One nudge from the chip
and our brain will have no choice
but to perceive the self
as interwoven with everything.

II.

At nine, after my father was killed,
I fled to the woods
when my mother became all beak and bone,

the fluted song of the hermit thrush
its toppling cascade of liquid ribbons,
soothing me as nothing else could.

Back from my walks,
my brothers sniffed me out,
sitting glum inside our dark house
their bowls of stewed rage steaming.

Wanting to hurt me as much as they were hurt by his death,
they lunged at the source of my solace,
told me of the true violent purpose of birdsong,

to fend off other males and mark their territory.
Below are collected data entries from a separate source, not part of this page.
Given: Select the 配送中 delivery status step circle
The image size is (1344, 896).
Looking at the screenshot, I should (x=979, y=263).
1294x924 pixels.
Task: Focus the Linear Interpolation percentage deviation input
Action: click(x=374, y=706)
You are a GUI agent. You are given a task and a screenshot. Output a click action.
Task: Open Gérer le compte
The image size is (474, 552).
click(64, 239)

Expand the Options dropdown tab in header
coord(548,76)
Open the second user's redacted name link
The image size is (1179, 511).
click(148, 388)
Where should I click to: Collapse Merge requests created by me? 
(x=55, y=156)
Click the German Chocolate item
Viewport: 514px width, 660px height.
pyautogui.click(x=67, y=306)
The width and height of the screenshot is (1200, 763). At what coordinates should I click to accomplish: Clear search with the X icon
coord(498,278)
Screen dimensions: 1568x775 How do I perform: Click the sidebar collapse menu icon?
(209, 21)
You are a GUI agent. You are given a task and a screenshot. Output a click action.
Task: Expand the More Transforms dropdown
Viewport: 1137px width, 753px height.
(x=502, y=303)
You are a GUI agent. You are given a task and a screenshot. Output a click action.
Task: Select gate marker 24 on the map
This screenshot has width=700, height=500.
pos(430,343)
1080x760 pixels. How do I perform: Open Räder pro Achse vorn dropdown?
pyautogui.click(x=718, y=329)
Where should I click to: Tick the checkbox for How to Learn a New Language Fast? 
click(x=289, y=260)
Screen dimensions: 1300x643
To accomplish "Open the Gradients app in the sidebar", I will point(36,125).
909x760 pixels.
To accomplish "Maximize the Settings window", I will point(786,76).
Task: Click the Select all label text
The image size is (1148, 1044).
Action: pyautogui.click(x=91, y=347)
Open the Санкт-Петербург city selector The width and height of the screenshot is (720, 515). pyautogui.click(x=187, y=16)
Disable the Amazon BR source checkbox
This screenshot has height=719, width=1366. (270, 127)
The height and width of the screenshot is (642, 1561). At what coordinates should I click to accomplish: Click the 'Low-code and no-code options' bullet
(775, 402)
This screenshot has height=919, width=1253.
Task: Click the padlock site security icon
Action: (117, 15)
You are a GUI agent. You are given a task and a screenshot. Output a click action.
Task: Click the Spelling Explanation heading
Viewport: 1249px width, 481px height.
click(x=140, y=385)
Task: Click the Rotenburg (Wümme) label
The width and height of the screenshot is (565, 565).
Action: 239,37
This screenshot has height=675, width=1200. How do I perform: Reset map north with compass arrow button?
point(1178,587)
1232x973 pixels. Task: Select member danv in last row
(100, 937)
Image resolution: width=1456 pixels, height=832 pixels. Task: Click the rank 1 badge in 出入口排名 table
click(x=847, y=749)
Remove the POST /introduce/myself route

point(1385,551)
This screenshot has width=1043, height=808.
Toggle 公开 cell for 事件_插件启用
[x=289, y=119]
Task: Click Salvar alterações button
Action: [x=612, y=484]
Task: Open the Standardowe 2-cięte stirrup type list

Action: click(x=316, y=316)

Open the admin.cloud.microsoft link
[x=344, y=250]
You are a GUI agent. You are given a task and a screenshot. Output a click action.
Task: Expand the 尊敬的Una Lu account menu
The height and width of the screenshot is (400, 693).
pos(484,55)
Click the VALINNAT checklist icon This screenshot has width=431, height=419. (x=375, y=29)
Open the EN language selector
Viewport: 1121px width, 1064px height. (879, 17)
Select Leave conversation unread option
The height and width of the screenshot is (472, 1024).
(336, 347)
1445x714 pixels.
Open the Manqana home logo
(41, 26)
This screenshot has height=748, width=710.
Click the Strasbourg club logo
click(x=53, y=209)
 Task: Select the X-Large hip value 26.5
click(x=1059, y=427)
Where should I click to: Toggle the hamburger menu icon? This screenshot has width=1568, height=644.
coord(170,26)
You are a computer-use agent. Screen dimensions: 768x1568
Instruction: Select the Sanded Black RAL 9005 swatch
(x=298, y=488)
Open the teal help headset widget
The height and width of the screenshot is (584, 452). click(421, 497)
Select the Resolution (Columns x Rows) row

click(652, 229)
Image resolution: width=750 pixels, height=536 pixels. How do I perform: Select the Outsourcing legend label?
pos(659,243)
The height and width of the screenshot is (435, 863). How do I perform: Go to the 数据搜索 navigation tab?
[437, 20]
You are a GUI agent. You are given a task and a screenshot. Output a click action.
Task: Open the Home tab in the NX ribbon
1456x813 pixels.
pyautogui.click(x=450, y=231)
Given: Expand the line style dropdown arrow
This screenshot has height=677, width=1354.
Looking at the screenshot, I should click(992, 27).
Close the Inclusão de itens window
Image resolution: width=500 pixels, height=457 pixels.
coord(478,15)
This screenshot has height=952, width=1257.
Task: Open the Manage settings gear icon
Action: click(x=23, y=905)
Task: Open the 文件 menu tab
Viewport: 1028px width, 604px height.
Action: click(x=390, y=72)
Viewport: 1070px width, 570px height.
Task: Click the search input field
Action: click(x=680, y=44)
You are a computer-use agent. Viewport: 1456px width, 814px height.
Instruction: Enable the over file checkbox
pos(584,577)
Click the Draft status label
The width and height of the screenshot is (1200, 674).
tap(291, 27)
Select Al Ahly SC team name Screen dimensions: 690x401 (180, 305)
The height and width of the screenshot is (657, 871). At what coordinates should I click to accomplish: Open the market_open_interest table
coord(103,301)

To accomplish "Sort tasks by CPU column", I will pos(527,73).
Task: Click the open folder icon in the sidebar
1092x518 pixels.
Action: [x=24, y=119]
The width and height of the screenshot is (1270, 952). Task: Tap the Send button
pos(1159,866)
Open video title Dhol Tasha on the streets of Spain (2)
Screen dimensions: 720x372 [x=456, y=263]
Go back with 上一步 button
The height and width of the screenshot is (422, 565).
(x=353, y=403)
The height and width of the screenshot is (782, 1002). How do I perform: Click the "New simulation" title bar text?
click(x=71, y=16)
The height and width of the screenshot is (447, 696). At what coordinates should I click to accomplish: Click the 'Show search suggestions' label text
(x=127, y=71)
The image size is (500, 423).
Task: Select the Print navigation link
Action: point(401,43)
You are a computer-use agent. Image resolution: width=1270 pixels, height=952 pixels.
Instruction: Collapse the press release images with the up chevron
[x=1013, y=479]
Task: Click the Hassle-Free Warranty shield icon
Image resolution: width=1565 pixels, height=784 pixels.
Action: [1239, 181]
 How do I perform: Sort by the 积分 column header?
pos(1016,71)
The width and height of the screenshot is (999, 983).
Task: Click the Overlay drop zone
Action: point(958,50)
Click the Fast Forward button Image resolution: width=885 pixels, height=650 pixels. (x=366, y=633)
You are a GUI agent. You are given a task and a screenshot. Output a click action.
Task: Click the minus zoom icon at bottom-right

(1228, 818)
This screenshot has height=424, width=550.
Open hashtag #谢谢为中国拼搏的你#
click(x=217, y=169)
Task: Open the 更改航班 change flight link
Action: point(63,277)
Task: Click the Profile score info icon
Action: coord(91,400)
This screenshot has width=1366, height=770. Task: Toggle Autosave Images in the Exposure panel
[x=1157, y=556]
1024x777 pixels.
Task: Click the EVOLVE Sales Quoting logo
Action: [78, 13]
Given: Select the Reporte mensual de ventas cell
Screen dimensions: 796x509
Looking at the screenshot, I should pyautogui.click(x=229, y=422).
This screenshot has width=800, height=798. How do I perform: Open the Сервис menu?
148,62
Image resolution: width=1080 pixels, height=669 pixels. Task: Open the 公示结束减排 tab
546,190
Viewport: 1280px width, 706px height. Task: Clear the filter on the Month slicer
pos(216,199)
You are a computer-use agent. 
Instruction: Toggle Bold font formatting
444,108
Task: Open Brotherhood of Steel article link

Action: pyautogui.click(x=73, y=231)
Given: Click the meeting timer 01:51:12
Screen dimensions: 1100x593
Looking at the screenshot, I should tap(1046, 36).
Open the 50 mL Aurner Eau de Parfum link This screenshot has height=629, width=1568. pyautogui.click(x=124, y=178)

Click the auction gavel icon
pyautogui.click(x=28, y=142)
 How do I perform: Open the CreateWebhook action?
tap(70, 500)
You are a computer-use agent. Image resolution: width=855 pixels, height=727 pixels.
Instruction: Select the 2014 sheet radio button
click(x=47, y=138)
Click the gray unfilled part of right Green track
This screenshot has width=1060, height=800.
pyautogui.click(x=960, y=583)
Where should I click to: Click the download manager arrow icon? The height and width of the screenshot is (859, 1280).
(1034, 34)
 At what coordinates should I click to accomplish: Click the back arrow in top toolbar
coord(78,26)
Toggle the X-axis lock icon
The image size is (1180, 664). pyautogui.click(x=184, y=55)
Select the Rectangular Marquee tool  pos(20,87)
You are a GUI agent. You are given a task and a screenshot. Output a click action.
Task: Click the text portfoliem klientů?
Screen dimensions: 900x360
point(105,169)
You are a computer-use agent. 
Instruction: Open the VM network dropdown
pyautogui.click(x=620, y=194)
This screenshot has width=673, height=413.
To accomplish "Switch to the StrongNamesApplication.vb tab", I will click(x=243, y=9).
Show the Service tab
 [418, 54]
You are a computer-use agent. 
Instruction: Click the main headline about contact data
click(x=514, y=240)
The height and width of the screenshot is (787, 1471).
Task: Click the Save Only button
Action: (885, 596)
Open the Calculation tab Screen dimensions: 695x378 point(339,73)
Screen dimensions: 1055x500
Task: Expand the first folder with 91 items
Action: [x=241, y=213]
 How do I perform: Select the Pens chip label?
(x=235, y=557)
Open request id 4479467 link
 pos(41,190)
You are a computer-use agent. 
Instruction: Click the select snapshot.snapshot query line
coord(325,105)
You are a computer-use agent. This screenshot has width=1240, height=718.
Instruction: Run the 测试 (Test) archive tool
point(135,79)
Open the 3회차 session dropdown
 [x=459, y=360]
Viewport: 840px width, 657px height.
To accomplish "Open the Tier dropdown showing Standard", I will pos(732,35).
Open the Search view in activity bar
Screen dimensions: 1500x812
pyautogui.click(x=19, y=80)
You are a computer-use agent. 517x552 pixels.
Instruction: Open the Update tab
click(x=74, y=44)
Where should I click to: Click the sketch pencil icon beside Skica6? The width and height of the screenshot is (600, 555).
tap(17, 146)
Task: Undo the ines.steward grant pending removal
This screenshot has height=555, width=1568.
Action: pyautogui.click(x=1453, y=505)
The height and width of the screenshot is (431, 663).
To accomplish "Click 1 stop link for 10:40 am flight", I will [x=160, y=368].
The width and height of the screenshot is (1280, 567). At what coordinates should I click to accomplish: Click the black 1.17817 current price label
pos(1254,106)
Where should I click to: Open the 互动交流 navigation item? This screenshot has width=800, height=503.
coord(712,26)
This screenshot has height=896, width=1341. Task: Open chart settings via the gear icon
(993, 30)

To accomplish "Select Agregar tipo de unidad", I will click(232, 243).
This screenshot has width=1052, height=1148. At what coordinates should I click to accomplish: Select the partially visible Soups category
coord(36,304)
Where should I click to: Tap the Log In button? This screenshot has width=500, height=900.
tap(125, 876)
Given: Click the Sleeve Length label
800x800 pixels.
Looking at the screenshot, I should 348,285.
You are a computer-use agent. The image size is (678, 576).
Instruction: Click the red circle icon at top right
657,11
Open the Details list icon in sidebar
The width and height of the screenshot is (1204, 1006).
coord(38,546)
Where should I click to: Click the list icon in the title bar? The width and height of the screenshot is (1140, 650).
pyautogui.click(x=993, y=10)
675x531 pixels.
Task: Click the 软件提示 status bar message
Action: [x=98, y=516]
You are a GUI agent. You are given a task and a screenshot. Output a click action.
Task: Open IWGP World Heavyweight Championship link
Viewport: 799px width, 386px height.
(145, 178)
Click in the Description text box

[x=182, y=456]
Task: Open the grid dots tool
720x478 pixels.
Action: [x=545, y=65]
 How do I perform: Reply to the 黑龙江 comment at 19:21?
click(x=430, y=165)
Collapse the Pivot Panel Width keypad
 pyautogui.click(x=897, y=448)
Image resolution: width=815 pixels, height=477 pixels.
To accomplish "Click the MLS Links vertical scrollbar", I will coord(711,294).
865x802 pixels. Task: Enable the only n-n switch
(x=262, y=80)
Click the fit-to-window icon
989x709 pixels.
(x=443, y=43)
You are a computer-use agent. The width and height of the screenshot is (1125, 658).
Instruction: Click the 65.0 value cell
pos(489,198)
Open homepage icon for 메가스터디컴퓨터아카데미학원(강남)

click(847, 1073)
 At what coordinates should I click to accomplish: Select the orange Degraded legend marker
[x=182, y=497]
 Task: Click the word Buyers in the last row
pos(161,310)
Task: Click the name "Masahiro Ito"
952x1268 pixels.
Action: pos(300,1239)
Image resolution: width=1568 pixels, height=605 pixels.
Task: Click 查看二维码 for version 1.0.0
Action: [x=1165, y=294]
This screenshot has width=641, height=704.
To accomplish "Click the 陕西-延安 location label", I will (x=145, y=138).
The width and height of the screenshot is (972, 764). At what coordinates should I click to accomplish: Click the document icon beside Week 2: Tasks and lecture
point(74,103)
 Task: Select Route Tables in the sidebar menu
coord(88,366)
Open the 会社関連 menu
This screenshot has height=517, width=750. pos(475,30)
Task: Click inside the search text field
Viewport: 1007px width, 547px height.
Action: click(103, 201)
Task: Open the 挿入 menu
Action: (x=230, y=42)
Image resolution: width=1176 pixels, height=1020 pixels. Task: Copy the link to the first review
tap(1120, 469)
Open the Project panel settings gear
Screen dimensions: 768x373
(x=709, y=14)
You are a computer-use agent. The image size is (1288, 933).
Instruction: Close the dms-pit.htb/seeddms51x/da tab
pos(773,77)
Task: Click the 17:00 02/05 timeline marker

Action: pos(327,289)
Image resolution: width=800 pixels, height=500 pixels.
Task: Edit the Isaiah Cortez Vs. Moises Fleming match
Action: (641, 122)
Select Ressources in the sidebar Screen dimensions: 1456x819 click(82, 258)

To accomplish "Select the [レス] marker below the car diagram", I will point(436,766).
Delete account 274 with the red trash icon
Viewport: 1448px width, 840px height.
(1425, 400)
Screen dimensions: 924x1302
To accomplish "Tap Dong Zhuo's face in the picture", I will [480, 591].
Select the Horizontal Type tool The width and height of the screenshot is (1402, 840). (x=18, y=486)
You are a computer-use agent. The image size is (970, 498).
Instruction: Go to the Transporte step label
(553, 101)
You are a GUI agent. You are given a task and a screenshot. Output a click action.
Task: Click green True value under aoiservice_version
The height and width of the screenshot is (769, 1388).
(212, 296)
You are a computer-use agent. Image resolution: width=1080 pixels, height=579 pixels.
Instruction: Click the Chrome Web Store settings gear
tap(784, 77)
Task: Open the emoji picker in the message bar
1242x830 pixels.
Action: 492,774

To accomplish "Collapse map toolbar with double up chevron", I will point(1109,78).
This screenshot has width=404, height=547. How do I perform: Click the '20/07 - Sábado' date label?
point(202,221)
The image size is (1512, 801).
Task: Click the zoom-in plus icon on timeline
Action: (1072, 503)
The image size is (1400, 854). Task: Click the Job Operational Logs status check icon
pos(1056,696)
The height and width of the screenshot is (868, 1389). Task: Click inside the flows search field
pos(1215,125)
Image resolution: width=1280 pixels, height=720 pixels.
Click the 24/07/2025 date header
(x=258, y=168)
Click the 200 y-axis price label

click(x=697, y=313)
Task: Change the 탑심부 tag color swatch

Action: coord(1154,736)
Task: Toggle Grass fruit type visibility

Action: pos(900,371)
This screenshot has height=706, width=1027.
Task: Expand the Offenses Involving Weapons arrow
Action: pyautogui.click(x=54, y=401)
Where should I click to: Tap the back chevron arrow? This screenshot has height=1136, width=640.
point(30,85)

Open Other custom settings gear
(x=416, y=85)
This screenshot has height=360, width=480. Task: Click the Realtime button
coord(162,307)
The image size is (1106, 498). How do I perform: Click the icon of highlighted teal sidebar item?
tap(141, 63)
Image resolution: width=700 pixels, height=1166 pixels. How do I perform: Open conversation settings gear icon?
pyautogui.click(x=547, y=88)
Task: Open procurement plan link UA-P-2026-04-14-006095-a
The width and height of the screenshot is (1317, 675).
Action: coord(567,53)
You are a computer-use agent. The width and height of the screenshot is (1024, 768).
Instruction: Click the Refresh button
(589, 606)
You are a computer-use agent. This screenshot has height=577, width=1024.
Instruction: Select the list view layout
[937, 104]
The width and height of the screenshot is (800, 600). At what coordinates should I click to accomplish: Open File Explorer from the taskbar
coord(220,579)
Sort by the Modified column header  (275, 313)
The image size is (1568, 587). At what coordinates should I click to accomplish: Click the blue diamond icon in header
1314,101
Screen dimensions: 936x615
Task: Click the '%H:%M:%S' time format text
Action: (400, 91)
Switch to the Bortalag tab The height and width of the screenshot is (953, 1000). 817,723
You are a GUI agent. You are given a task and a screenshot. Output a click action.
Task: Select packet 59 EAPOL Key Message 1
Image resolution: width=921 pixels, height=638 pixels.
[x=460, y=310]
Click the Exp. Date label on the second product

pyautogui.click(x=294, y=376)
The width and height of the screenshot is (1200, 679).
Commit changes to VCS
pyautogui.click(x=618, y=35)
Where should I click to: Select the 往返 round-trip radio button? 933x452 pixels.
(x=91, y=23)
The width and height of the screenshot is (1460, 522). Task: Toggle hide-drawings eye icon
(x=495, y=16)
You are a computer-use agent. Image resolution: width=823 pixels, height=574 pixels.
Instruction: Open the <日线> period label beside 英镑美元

That was not the first time they took the sacred,
pinned it like a desiccated frog
in Darwin’s cold lab. Even now they would tell me
a scan of my brain back then
would simply have shown
what neurotheologists call
“a photograph of God” —
a deep azure, (like an Indigo Bunting?),
glowing on the left side of my cerebrum.

So when my iphone chirps a red winged blackbird,
I’m saddened when it zaps me into fight or flight,
a flux of electrons along neurons
screaming all the shit I have to do.

In the meantime, I watch my children
peck at their screens with a hunger
that scares me.

Hush, I tell myself.
You can’t go home again,
and it’s no use longing for the past.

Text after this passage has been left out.